▶ _Provided records_:
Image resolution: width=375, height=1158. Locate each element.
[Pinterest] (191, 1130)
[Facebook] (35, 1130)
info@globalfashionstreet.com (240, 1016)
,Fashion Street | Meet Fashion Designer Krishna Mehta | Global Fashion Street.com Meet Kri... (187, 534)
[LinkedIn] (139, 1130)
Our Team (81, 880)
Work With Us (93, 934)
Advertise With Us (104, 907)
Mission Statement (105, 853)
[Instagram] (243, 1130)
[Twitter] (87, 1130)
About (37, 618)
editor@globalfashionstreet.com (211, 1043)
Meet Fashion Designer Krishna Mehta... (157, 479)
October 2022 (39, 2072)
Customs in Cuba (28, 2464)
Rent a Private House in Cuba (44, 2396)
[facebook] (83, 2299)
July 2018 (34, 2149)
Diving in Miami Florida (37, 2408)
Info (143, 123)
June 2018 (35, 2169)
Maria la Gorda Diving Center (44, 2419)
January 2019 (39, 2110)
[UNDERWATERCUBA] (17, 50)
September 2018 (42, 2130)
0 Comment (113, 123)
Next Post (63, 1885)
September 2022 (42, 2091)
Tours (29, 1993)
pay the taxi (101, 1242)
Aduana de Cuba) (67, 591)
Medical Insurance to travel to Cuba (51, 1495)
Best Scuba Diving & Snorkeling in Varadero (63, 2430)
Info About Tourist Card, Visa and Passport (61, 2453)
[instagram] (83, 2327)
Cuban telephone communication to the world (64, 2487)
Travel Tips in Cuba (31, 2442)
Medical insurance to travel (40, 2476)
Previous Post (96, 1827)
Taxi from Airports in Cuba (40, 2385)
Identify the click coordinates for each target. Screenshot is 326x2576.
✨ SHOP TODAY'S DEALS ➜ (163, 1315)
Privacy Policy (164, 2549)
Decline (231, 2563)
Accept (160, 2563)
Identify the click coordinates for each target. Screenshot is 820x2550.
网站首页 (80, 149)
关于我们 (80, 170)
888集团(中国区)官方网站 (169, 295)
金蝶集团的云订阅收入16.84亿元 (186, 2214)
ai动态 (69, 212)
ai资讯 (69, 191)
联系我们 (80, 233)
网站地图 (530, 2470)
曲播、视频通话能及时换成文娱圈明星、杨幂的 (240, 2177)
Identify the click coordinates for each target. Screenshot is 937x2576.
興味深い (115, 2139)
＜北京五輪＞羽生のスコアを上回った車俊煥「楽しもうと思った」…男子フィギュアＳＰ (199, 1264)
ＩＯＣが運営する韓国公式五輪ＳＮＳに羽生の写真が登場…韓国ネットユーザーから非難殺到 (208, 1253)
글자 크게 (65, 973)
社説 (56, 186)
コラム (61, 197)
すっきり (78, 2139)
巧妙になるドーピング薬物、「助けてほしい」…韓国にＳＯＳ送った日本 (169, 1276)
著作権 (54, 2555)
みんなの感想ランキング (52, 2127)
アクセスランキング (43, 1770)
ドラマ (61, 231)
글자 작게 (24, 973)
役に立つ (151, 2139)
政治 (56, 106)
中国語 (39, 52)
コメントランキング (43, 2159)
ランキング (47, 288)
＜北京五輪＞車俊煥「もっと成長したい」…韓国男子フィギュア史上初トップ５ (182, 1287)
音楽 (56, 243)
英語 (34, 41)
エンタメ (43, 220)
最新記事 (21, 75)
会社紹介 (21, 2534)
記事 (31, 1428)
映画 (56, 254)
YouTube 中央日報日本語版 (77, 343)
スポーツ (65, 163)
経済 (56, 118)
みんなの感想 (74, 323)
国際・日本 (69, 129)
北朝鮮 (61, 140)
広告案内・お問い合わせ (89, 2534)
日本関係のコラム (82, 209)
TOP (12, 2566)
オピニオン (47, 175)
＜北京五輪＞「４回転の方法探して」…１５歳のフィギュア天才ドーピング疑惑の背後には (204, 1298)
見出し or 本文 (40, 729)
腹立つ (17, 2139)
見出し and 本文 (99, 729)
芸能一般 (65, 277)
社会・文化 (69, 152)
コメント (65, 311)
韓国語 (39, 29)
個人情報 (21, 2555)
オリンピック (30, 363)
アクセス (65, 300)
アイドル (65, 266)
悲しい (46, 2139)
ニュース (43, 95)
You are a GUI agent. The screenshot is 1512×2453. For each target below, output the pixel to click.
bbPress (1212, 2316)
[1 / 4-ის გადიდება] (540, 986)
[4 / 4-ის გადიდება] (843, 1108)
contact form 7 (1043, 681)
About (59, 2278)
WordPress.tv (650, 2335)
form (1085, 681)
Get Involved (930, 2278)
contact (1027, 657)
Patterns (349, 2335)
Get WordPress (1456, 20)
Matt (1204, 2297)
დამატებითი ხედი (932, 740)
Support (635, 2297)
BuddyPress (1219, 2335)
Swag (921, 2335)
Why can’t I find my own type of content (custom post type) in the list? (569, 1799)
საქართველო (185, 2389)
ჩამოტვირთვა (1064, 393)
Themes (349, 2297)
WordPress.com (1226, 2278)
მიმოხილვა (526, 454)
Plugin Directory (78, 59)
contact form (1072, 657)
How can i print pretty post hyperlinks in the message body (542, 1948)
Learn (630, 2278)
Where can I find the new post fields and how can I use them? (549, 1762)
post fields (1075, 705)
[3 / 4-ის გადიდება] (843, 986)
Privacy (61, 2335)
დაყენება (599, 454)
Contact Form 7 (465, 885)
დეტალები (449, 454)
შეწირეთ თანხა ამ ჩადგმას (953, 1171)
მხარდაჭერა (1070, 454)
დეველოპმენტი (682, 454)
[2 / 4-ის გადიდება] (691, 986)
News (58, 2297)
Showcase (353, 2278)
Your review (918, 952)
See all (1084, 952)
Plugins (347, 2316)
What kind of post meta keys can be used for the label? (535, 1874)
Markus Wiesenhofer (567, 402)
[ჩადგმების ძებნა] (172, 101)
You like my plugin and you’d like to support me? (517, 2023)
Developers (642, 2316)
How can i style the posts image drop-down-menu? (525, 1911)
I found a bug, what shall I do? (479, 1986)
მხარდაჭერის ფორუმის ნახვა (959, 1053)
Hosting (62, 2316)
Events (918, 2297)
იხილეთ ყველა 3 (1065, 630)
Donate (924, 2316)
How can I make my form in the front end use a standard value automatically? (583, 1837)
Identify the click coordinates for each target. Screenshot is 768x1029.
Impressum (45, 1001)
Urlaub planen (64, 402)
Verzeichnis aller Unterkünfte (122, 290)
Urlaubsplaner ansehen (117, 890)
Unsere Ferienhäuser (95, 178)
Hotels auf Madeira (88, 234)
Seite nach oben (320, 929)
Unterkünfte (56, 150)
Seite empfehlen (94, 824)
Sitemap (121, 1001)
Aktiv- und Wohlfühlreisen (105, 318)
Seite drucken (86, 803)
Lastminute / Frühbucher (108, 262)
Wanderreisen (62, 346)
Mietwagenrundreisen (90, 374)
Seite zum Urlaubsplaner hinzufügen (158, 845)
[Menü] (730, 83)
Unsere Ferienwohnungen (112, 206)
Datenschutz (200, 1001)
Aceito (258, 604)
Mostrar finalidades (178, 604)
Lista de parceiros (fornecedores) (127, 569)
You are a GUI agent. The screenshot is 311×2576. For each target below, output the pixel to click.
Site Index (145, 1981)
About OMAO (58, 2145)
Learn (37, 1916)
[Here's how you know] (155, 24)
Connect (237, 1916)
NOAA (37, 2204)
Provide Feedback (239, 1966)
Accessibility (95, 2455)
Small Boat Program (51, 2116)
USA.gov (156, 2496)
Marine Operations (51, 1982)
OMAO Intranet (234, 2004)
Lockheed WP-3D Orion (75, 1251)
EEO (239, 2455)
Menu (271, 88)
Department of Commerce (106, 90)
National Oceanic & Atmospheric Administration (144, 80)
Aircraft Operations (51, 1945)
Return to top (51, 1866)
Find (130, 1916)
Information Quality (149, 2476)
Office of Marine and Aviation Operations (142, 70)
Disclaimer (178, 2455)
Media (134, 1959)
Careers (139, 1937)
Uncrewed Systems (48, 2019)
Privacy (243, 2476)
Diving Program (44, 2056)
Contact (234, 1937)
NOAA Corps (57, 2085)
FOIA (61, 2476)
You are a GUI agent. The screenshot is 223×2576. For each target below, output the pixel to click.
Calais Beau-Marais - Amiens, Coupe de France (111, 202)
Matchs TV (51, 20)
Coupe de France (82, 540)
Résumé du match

▶ _What is expected_: In the listing, find every line containing the word "Medical" and list it.

▶ _Exercise result_:
Medical Insurance to travel to Cuba (51, 1495)
Medical insurance to travel (40, 2476)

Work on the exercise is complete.